▶ **Problem**
Output the data below in full, byte for byte. Nothing may differ.

•••••

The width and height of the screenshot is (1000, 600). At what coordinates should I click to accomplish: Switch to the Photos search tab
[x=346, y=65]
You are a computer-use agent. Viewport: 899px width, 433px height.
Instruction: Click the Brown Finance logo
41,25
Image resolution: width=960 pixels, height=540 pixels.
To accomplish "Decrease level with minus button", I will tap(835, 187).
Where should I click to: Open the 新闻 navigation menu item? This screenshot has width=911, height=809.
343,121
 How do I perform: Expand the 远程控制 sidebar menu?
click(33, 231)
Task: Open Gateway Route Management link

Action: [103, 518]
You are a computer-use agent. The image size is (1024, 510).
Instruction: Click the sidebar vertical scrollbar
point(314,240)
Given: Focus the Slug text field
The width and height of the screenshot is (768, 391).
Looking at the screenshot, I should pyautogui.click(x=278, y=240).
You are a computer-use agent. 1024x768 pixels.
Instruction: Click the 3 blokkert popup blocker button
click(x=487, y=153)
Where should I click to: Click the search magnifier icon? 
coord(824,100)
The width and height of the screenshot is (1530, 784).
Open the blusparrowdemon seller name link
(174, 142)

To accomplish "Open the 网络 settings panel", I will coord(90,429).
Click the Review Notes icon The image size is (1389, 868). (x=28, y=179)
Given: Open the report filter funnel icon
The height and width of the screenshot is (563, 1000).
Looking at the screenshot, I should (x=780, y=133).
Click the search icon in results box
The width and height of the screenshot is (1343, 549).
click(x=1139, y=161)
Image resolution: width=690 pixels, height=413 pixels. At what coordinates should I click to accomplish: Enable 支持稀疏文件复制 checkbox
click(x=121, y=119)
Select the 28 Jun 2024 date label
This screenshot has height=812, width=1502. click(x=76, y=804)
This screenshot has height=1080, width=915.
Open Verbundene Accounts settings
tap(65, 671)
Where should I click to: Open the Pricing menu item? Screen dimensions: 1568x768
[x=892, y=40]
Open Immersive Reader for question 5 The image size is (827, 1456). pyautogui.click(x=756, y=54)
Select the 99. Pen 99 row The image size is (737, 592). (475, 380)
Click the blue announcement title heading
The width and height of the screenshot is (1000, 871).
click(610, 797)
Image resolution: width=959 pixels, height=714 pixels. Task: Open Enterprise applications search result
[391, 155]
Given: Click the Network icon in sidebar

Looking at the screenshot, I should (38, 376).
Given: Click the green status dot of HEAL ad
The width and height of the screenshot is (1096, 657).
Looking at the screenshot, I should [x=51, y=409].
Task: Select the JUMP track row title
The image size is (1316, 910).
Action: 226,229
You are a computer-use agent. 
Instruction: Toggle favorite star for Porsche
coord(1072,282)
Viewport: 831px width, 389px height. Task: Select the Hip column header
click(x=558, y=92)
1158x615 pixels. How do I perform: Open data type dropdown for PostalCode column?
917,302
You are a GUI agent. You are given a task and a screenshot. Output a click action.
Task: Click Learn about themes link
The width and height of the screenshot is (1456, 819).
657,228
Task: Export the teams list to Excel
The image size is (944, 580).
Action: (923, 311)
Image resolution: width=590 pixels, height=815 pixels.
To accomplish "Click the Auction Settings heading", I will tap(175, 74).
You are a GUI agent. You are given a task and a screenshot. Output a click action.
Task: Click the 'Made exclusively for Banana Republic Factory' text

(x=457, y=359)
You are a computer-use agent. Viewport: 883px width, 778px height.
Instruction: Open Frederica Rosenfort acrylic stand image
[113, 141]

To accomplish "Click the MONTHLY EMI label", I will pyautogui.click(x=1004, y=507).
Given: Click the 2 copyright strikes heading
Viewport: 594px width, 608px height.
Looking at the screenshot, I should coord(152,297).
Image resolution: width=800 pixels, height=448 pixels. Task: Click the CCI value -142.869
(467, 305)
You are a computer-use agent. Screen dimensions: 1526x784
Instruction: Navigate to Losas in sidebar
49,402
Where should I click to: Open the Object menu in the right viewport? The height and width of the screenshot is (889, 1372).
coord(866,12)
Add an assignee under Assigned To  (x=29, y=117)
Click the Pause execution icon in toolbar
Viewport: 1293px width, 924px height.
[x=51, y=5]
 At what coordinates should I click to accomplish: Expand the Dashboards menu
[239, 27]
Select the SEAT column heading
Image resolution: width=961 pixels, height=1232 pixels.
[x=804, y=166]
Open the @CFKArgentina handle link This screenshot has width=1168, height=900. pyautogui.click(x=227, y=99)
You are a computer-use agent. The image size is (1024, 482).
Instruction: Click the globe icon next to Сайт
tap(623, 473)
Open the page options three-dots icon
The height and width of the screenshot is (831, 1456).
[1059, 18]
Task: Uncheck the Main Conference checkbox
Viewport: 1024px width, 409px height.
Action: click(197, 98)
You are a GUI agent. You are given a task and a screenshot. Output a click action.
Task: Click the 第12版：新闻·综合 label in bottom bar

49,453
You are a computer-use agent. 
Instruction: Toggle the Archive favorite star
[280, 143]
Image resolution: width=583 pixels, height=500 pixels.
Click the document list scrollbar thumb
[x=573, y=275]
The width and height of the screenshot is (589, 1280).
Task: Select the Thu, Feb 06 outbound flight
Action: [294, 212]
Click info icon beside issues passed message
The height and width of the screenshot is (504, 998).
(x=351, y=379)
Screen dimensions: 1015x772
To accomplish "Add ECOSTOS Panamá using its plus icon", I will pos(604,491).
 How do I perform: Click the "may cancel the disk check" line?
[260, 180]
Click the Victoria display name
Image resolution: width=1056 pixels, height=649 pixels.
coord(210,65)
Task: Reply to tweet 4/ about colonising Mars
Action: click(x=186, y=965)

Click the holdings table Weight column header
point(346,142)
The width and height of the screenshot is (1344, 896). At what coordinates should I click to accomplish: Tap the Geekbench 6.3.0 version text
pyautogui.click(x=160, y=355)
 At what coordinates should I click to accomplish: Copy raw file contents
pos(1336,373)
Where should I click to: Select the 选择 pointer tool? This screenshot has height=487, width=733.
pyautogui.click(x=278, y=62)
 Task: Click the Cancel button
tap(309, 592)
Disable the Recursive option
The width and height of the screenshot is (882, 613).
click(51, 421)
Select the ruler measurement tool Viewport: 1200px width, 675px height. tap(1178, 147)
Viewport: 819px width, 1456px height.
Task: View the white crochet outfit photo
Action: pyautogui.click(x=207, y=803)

•••••

▶ **Result for this task**
The width and height of the screenshot is (1000, 600). At what coordinates should I click to accomplish: Switch to the Photos search tab
[x=346, y=65]
You are a computer-use agent. Viewport: 899px width, 433px height.
Instruction: Click the Brown Finance logo
41,25
Image resolution: width=960 pixels, height=540 pixels.
To accomplish "Decrease level with minus button", I will tap(835, 187).
Where should I click to: Open the 新闻 navigation menu item? This screenshot has width=911, height=809.
343,121
 How do I perform: Expand the 远程控制 sidebar menu?
click(33, 231)
Task: Open Gateway Route Management link

Action: [103, 518]
You are a computer-use agent. The image size is (1024, 510).
Instruction: Click the sidebar vertical scrollbar
point(314,240)
Given: Focus the Slug text field
The width and height of the screenshot is (768, 391).
Looking at the screenshot, I should pyautogui.click(x=278, y=240).
You are a computer-use agent. 1024x768 pixels.
Instruction: Click the 3 blokkert popup blocker button
click(x=487, y=153)
Where should I click to: Click the search magnifier icon? 
coord(824,100)
The width and height of the screenshot is (1530, 784).
Open the blusparrowdemon seller name link
(174, 142)

To accomplish "Open the 网络 settings panel", I will coord(90,429).
Click the Review Notes icon The image size is (1389, 868). (x=28, y=179)
Given: Open the report filter funnel icon
The height and width of the screenshot is (563, 1000).
Looking at the screenshot, I should (x=780, y=133).
Click the search icon in results box
The width and height of the screenshot is (1343, 549).
click(x=1139, y=161)
Image resolution: width=690 pixels, height=413 pixels. At what coordinates should I click to accomplish: Enable 支持稀疏文件复制 checkbox
click(x=121, y=119)
Select the 28 Jun 2024 date label
This screenshot has height=812, width=1502. click(x=76, y=804)
This screenshot has height=1080, width=915.
Open Verbundene Accounts settings
tap(65, 671)
Where should I click to: Open the Pricing menu item? Screen dimensions: 1568x768
[x=892, y=40]
Open Immersive Reader for question 5 The image size is (827, 1456). pyautogui.click(x=756, y=54)
Select the 99. Pen 99 row The image size is (737, 592). (475, 380)
Click the blue announcement title heading
The width and height of the screenshot is (1000, 871).
click(610, 797)
Image resolution: width=959 pixels, height=714 pixels. Task: Open Enterprise applications search result
[391, 155]
Given: Click the Network icon in sidebar

Looking at the screenshot, I should (38, 376).
Given: Click the green status dot of HEAL ad
The width and height of the screenshot is (1096, 657).
Looking at the screenshot, I should [x=51, y=409].
Task: Select the JUMP track row title
The image size is (1316, 910).
Action: 226,229
You are a computer-use agent. 
Instruction: Toggle favorite star for Porsche
coord(1072,282)
Viewport: 831px width, 389px height. Task: Select the Hip column header
click(x=558, y=92)
1158x615 pixels. How do I perform: Open data type dropdown for PostalCode column?
917,302
You are a GUI agent. You are given a task and a screenshot. Output a click action.
Task: Click Learn about themes link
The width and height of the screenshot is (1456, 819).
657,228
Task: Export the teams list to Excel
The image size is (944, 580).
Action: (923, 311)
Image resolution: width=590 pixels, height=815 pixels.
To accomplish "Click the Auction Settings heading", I will tap(175, 74).
You are a GUI agent. You are given a task and a screenshot. Output a click action.
Task: Click the 'Made exclusively for Banana Republic Factory' text

(x=457, y=359)
You are a computer-use agent. Viewport: 883px width, 778px height.
Instruction: Open Frederica Rosenfort acrylic stand image
[113, 141]

To accomplish "Click the MONTHLY EMI label", I will pyautogui.click(x=1004, y=507).
Given: Click the 2 copyright strikes heading
Viewport: 594px width, 608px height.
Looking at the screenshot, I should coord(152,297).
Image resolution: width=800 pixels, height=448 pixels. Task: Click the CCI value -142.869
(467, 305)
You are a computer-use agent. Screen dimensions: 1526x784
Instruction: Navigate to Losas in sidebar
49,402
Where should I click to: Open the Object menu in the right viewport? The height and width of the screenshot is (889, 1372).
coord(866,12)
Add an assignee under Assigned To  (x=29, y=117)
Click the Pause execution icon in toolbar
Viewport: 1293px width, 924px height.
[x=51, y=5]
 At what coordinates should I click to accomplish: Expand the Dashboards menu
[239, 27]
Select the SEAT column heading
Image resolution: width=961 pixels, height=1232 pixels.
[x=804, y=166]
Open the @CFKArgentina handle link This screenshot has width=1168, height=900. pyautogui.click(x=227, y=99)
You are a computer-use agent. The image size is (1024, 482).
Instruction: Click the globe icon next to Сайт
tap(623, 473)
Open the page options three-dots icon
The height and width of the screenshot is (831, 1456).
[1059, 18]
Task: Uncheck the Main Conference checkbox
Viewport: 1024px width, 409px height.
Action: click(197, 98)
You are a GUI agent. You are given a task and a screenshot. Output a click action.
Task: Click the 第12版：新闻·综合 label in bottom bar

49,453
You are a computer-use agent. 
Instruction: Toggle the Archive favorite star
[280, 143]
Image resolution: width=583 pixels, height=500 pixels.
Click the document list scrollbar thumb
[x=573, y=275]
The width and height of the screenshot is (589, 1280).
Task: Select the Thu, Feb 06 outbound flight
Action: [294, 212]
Click info icon beside issues passed message
The height and width of the screenshot is (504, 998).
(x=351, y=379)
Screen dimensions: 1015x772
To accomplish "Add ECOSTOS Panamá using its plus icon", I will pos(604,491).
 How do I perform: Click the "may cancel the disk check" line?
[260, 180]
Click the Victoria display name
Image resolution: width=1056 pixels, height=649 pixels.
coord(210,65)
Task: Reply to tweet 4/ about colonising Mars
Action: click(x=186, y=965)

Click the holdings table Weight column header
point(346,142)
The width and height of the screenshot is (1344, 896). At what coordinates should I click to accomplish: Tap the Geekbench 6.3.0 version text
pyautogui.click(x=160, y=355)
 At what coordinates should I click to accomplish: Copy raw file contents
pos(1336,373)
Where should I click to: Select the 选择 pointer tool? This screenshot has height=487, width=733.
pyautogui.click(x=278, y=62)
 Task: Click the Cancel button
tap(309, 592)
Disable the Recursive option
The width and height of the screenshot is (882, 613).
click(51, 421)
Select the ruler measurement tool Viewport: 1200px width, 675px height. tap(1178, 147)
Viewport: 819px width, 1456px height.
Task: View the white crochet outfit photo
Action: pyautogui.click(x=207, y=803)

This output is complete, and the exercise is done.